Brazilian prosecutor Luiz Antonio Guimaraes has been sworn in as the new head of the Mission Against Corruption and Impunity in Honduras (Maccih).
Guimaraes, attorney general to the state of Sao Paolo between 1996 and 2004, presented his credentials to Honduran Foreign Minister Maria Dolores Aguero Lara on Thursday in her Capitol office.
Over the past two decades, Guimaraes has presided over the Fiscal Association of Sao Paulo and the National Council of Attorney Generals of Brazil. He has served as the minister of justice to Sao Paulo.
Most recently the newly elected Maccih leader served as secretary of legal business for Sao Paulo and was the city’s secretary of justice from 2007 to 2010. After Guimaraes was inaugurated, he reiterated his commitment to supporting anti-corruption efforts in Honduras.
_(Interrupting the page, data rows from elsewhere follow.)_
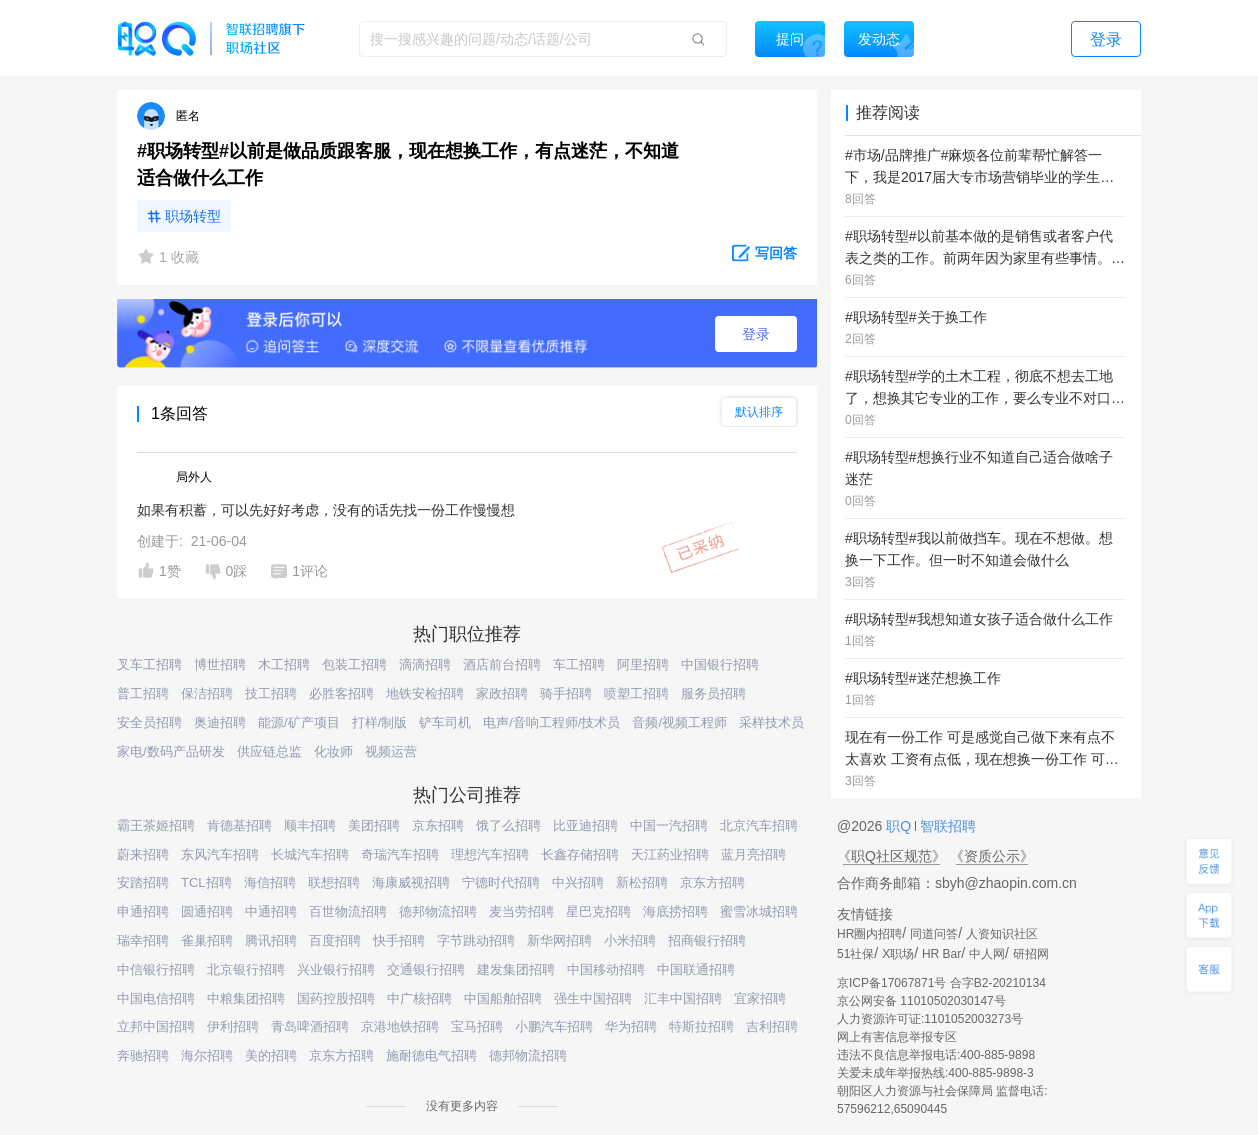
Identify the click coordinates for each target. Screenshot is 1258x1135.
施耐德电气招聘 (431, 1055)
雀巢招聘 (207, 940)
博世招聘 (220, 664)
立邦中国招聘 (156, 1026)
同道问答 (934, 934)
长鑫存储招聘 (580, 854)
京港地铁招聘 (400, 1026)
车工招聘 (579, 664)
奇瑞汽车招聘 (400, 854)
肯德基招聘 (239, 825)
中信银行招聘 (156, 969)
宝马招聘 (477, 1026)
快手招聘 (399, 940)
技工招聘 (271, 693)
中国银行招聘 (720, 664)
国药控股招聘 (336, 998)
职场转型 (193, 216)
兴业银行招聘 (336, 969)
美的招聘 (271, 1055)
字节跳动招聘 (476, 940)
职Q (900, 826)
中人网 (987, 954)
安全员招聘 (149, 722)
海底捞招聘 (675, 911)
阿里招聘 (643, 664)
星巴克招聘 (598, 911)
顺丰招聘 (310, 825)
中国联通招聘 (696, 969)
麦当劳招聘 (521, 911)
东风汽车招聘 (220, 854)
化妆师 (333, 751)
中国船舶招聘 (503, 998)
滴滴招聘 (425, 664)
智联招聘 (946, 826)
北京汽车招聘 (759, 825)
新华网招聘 (559, 940)
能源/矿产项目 (299, 722)
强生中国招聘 (593, 998)
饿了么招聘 (508, 825)
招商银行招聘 (707, 940)
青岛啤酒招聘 (310, 1026)
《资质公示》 (992, 856)
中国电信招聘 (156, 998)
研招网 (1031, 954)
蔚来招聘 (143, 854)
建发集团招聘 (516, 969)
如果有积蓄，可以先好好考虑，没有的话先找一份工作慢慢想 (326, 510)
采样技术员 (771, 722)
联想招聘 (334, 882)
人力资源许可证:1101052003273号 (930, 1019)
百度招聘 (335, 940)
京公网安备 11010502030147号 (921, 1001)
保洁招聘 (207, 693)
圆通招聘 (207, 911)
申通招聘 (143, 911)
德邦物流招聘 (438, 911)
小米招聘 (630, 940)
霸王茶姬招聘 (156, 825)
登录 (756, 334)
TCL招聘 (206, 882)
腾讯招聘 (271, 940)
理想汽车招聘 (490, 854)
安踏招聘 (143, 882)
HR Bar (941, 954)
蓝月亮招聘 (753, 854)
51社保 (855, 954)
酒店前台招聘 (502, 664)
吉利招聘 (772, 1026)
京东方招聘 (712, 882)
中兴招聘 (578, 882)
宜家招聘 (760, 998)
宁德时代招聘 (501, 882)
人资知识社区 (1002, 934)
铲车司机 (445, 722)
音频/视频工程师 (679, 722)
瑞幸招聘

Secretary-General of the Organization of American States (OAS) Luis Almagro had called for Guimaraes to replace the previous head of Maccih, Peruvian Juan Jimenez Mayor, in April.
It took a few months and some pressure from Almagro in order for Honduran President Juan Orlando Hernandez, also known as 'JOH,' to finally accept the appointment in June.
Hernandez and his National Party have tried several times to sideline the mission that was formed in 2015, particularly when its investigators produced several major embezzlement cases connected to Hernandez, his family and his party.
Last January, Congress and Hernandez approved a law diverting authority to audit and investigate public functionaries and funds away from the Maccih and the public prosecutor's office towards the Superior Accounts Tribunal (TSC), a governing body with no legal authority to indict.
Eric Olson, director of the Woodrow Wilson Center's Latin American program, has said that "the Honduran government has felt uncomfortable about Maccih from the start."
Juan Jimenez Mayor vacated the role last February, citing government hostility and a lack of support from its parent organization, the OAS. Before he resigned, he was investigating the 'Network of Functionaries' case that allegedly involves 140 former and current government and elected officials.
Mayor claimed the network, comprised mainly of Congress members and non-government organization (NGO) leaders, illegally channeled approximately US$55million of state funds into their own pockets.
Marrey is replacing a former colleague, interim Maccih spokesperson Ana Calderon Boy, who has been serving since Mayor left the post.